When they’re spelled out and formalized, joint ventures between two architecture firms mitigate risk for both sides (and for the client). They also offer an opportunity for the two firms to retain work when each offers expertise in some areas, but perhaps not others. It’s a little like the city-states of Athens and Argos teaming up against the Spartans during the Peloponnesian War—and if you think the wartime analogy is a stretch, then you’ve never been in charge of an architecture firm during an economic recession and its aftermath.
Going beyond the joint venture, and to help each other in the bust (and boom) times over the last five years, some Portland, Ore.–based architecture firms—including Ankrom Moisan Architects, Boora Architects, GBD Architects, Opsis Architecture, SRG Partnership, THA Architecture, TVA Architects, and Yost Grube Hall Architecture—have opted to share architects.
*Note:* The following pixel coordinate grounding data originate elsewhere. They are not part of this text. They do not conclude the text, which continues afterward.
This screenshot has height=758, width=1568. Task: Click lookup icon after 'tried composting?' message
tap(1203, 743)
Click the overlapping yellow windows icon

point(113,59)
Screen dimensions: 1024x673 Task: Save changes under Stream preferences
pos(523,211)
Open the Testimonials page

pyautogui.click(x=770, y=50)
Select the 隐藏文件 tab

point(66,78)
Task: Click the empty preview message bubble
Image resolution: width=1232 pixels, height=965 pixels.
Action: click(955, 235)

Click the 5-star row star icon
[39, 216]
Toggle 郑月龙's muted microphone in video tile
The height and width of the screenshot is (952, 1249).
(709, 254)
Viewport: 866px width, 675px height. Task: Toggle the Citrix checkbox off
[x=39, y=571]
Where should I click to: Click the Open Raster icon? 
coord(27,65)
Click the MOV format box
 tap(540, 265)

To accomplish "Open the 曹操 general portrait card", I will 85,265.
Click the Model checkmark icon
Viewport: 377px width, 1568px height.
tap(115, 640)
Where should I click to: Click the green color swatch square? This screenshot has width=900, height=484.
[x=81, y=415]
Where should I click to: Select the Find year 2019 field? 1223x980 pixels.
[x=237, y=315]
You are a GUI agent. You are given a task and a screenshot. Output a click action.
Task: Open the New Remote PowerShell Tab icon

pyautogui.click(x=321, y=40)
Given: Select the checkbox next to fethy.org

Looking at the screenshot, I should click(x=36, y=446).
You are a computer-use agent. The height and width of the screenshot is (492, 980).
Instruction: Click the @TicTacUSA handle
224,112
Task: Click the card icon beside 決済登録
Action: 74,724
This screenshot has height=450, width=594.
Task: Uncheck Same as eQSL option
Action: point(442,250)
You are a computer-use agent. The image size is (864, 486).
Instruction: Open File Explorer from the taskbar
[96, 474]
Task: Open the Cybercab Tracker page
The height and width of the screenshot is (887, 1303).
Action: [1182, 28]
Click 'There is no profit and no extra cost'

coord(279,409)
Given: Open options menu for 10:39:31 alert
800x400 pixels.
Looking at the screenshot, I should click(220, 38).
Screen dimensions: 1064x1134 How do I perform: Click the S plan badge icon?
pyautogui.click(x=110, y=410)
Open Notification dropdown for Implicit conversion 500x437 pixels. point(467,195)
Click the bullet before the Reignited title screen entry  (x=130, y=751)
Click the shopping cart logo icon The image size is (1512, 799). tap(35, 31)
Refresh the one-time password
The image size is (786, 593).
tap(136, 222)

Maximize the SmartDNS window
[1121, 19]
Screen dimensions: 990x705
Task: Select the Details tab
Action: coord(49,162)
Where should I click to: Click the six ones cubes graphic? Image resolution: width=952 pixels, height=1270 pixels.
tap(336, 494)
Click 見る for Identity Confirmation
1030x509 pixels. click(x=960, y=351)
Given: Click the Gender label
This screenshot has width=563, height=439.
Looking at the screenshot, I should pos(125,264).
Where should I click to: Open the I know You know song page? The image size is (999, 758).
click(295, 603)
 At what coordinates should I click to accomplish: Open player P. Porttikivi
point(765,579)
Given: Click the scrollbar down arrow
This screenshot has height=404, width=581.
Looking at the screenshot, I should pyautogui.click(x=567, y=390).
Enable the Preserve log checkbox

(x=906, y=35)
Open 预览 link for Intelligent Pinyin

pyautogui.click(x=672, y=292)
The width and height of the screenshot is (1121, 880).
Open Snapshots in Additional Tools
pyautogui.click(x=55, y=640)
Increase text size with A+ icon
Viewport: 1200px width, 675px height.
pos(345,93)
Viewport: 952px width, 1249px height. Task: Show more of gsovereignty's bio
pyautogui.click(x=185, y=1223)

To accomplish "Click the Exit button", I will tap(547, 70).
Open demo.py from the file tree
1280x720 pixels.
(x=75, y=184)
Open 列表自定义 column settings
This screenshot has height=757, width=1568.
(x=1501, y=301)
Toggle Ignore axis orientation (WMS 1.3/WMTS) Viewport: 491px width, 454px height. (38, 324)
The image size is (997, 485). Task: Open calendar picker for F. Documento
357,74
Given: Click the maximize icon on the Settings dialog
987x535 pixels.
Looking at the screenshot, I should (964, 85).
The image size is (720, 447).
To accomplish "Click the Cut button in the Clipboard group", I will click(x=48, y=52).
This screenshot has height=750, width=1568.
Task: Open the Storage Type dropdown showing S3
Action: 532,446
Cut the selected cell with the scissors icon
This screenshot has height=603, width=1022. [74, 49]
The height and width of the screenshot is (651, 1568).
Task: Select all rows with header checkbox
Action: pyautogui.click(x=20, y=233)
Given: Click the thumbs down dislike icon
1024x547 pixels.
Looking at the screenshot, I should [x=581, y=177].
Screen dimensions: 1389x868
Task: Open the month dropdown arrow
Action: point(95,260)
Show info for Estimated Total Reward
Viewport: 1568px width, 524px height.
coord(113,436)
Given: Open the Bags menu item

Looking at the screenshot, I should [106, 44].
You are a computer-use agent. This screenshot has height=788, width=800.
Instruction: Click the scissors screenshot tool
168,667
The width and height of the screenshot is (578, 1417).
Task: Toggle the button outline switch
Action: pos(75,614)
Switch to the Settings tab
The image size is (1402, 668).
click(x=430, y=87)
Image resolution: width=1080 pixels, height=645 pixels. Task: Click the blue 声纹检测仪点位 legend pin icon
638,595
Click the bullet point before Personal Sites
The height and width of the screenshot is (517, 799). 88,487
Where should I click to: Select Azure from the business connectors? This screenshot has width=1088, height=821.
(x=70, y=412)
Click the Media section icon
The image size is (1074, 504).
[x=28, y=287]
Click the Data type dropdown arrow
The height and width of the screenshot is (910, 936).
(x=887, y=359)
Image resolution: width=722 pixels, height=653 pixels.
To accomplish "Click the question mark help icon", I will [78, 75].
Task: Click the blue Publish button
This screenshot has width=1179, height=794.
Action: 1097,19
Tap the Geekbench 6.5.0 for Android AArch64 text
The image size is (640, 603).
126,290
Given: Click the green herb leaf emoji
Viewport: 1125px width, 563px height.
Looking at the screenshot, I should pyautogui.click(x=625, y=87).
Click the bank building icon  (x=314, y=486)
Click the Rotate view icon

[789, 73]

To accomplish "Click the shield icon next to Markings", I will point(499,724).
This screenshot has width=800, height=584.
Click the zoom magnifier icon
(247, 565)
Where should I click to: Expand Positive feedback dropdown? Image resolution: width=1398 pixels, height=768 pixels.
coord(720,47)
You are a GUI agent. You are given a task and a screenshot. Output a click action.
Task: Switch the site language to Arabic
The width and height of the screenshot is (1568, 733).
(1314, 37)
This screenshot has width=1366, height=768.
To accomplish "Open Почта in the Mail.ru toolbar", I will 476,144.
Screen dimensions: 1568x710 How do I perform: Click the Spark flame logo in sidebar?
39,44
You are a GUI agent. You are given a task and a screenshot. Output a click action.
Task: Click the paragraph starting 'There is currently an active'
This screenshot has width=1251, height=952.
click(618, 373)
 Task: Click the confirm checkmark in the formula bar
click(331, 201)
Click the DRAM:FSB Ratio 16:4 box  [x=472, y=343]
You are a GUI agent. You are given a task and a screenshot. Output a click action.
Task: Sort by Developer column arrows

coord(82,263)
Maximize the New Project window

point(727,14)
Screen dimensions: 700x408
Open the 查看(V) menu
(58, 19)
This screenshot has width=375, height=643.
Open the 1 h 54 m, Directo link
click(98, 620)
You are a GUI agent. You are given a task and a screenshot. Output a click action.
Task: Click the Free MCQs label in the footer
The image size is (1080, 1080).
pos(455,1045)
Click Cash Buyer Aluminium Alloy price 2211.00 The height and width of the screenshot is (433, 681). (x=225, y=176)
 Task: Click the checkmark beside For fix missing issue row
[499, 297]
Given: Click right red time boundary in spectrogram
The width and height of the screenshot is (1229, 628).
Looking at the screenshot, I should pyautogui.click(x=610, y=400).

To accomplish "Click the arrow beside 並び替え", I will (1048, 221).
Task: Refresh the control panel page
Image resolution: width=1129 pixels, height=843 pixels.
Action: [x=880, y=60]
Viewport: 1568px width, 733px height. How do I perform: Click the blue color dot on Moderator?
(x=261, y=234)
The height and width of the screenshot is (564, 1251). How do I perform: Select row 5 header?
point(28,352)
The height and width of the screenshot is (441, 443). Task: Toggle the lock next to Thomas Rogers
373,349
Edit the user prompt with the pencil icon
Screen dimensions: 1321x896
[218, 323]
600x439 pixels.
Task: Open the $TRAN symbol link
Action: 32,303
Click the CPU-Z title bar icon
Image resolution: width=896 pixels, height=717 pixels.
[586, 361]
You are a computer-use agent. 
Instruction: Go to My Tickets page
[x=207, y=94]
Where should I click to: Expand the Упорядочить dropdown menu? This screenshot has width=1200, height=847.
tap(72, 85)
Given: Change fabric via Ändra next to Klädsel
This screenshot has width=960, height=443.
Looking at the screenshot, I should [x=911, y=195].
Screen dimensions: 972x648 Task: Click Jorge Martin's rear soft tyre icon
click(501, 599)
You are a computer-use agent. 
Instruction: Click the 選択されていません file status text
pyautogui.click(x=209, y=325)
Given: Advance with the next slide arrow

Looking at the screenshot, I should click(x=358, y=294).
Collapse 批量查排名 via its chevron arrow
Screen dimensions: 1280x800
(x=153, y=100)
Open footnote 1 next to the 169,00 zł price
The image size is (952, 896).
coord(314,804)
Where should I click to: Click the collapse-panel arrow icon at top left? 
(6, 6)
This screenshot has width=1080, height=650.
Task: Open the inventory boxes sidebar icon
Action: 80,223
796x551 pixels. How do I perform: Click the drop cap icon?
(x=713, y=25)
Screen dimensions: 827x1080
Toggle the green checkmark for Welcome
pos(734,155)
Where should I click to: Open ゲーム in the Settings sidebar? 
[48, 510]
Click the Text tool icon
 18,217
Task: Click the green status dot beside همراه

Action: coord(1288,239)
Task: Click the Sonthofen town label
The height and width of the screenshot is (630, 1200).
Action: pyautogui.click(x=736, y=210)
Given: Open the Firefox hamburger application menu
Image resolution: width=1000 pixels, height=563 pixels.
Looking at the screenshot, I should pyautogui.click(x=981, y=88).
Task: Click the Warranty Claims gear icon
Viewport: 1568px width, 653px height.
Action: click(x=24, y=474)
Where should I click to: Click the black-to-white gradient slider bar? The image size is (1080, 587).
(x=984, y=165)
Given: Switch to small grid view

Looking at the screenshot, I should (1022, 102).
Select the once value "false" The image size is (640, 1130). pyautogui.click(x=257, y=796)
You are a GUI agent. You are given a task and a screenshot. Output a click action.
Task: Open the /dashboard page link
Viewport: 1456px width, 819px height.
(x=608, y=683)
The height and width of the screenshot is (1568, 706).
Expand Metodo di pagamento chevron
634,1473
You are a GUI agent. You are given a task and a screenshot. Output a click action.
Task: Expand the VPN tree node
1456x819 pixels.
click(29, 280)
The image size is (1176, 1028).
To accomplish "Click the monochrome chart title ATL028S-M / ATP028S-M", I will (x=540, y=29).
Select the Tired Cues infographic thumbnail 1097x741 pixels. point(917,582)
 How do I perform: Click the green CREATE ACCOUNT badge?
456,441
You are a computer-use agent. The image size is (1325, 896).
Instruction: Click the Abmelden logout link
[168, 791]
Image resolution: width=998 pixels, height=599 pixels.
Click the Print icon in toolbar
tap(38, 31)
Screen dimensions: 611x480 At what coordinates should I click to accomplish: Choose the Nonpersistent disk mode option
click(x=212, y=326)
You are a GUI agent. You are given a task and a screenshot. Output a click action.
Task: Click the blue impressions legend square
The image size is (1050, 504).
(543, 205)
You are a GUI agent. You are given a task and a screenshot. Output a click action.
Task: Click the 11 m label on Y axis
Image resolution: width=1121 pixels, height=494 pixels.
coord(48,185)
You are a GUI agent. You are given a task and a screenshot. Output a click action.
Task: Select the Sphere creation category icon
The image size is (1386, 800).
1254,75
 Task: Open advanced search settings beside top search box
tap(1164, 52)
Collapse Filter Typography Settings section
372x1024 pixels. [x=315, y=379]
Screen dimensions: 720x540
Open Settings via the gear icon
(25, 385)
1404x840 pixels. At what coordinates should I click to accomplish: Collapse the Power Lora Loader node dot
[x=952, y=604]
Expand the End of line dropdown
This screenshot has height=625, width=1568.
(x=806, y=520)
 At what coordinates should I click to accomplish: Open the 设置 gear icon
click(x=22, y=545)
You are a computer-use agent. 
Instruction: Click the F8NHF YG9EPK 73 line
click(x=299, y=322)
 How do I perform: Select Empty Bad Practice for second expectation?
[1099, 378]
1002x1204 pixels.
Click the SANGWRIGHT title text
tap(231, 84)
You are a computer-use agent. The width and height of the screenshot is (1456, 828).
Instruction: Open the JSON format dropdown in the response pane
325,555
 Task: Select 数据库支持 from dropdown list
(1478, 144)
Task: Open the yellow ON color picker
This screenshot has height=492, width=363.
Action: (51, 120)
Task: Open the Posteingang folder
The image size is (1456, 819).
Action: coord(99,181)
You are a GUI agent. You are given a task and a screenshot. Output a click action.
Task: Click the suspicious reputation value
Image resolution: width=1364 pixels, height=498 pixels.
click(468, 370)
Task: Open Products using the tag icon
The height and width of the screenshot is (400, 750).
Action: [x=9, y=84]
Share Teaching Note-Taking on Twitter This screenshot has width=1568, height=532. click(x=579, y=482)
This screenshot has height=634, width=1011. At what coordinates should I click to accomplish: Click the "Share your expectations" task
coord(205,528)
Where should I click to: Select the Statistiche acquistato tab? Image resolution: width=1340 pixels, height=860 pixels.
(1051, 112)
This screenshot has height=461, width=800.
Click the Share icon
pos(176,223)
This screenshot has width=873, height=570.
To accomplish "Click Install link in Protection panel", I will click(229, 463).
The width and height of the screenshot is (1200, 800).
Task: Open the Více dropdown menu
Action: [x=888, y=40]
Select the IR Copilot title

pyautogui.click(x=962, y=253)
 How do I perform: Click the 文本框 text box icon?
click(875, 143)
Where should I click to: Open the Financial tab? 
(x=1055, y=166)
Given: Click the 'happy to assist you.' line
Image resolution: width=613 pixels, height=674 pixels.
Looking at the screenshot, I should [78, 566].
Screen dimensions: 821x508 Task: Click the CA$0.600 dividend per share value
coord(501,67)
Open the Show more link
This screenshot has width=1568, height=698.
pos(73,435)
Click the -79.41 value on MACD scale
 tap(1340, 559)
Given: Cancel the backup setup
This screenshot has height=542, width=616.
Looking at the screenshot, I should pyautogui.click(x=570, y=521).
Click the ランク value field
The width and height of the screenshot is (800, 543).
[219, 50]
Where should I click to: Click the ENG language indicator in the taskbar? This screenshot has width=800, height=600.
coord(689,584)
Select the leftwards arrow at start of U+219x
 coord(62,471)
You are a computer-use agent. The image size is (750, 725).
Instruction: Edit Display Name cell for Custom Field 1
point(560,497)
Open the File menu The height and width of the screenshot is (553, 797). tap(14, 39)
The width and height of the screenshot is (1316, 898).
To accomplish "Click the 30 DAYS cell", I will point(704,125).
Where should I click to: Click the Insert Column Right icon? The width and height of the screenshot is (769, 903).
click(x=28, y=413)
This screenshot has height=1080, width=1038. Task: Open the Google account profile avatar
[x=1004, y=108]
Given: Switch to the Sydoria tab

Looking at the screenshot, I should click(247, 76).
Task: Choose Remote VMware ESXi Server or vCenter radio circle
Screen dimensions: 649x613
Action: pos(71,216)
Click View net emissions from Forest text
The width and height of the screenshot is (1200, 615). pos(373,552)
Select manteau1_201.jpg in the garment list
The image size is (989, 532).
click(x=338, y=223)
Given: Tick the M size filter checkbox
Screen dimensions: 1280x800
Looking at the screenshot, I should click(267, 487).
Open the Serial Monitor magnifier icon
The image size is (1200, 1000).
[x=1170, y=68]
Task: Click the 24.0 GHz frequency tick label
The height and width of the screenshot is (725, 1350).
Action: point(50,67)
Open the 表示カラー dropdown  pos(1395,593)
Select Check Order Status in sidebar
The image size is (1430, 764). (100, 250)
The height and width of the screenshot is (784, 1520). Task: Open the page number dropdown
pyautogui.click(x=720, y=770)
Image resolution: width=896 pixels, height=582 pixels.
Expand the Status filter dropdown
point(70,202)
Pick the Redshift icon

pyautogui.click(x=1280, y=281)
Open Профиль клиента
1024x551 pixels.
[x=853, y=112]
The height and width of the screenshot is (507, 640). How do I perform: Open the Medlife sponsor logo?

It’s pretty straightforward. If one firm has a substantial amount of work in the near term, and doesn’t want to staff up internally, its principals can borrow architects from other firms for discreet periods of time. Both firms sign a contract that details the duration of the “loan,” the compensation for the individual on loan, and the level of flexibility that individual can expect in their schedule. The contract also ensures that the firm receiving support from another firm won’t actively recruit the individual in question.
“Of course, if someone wants to make a move and join another firm, they can,” says Jeff Yrazabal, AIA, a principal at SRG Partnership, “but that process is initiated only by the individual and only outside of the loan agreement.”
SRG has signed loan agreements with three other firms in the area—THA, Opsis, and GBD—and all were positive experiences, according to Yrazabal. “It’s good for our staff to have an opportunity to work closely with others, and when there’s all this activity between firms it feels like the architecture community here is advancing collective knowledge by elevating our respective skill sets,” he says.
Like anything, however, there’s a potential downside. “The loan idea is risky,” Yrazabal admits, “but the benefits of sharing expertise are far greater than the risks involved.”